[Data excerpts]
########################################
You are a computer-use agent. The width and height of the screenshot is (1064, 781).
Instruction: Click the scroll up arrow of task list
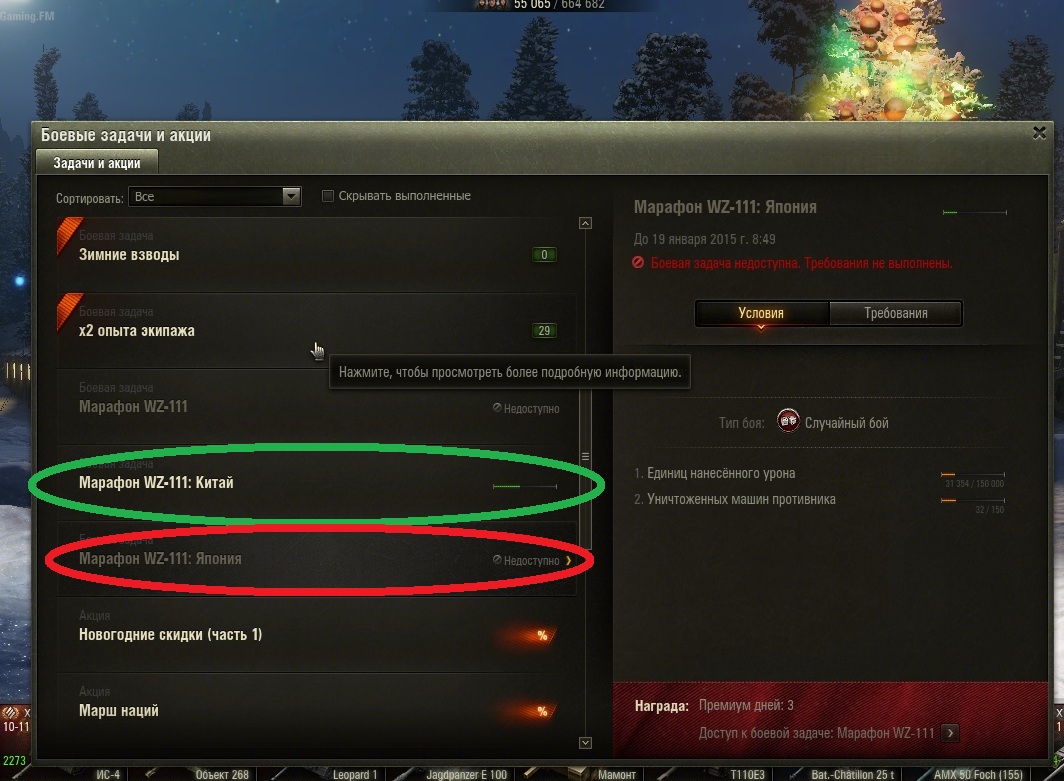[586, 223]
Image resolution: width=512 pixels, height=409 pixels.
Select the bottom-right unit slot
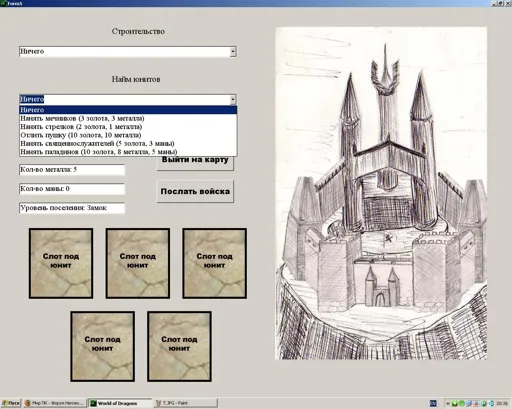[x=179, y=346]
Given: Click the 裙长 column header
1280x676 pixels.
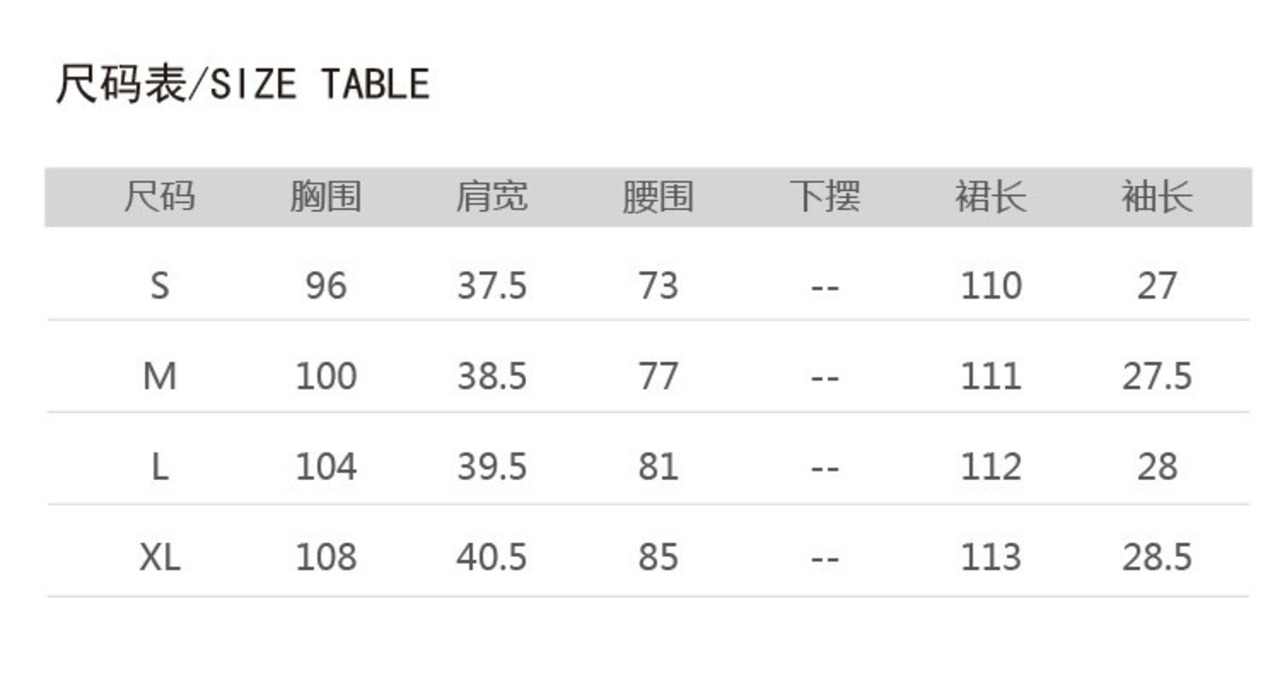Looking at the screenshot, I should click(990, 197).
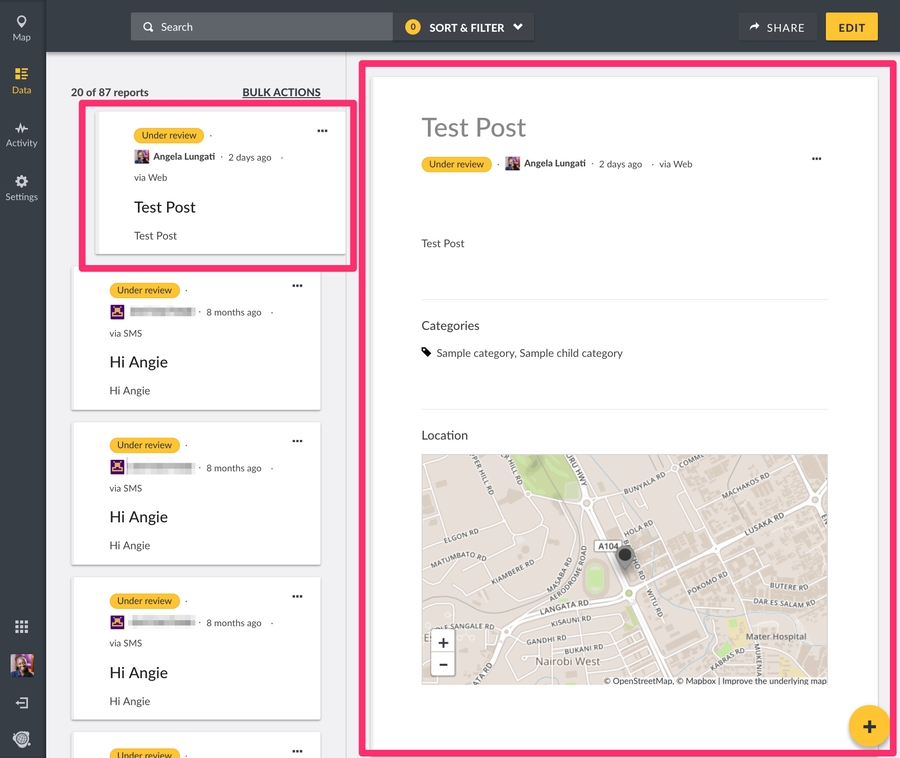Click the yellow Edit button
This screenshot has height=758, width=900.
point(851,27)
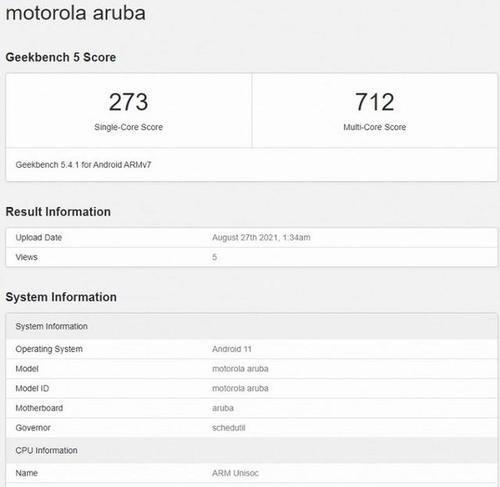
########################################
Assignment: Excluding the pictures, restate word for word the lines from the one that holds "Instruction: Click the" through the last line of the entries, both ends included.

Response below:
Instruction: Click the scroll up arrow of task list
[586, 223]
Image resolution: width=512 pixels, height=409 pixels.
Select the bottom-right unit slot
[x=179, y=346]
Given: Click the 裙长 column header
1280x676 pixels.
Looking at the screenshot, I should click(990, 197).
Click the yellow Edit button
This screenshot has height=758, width=900.
point(851,27)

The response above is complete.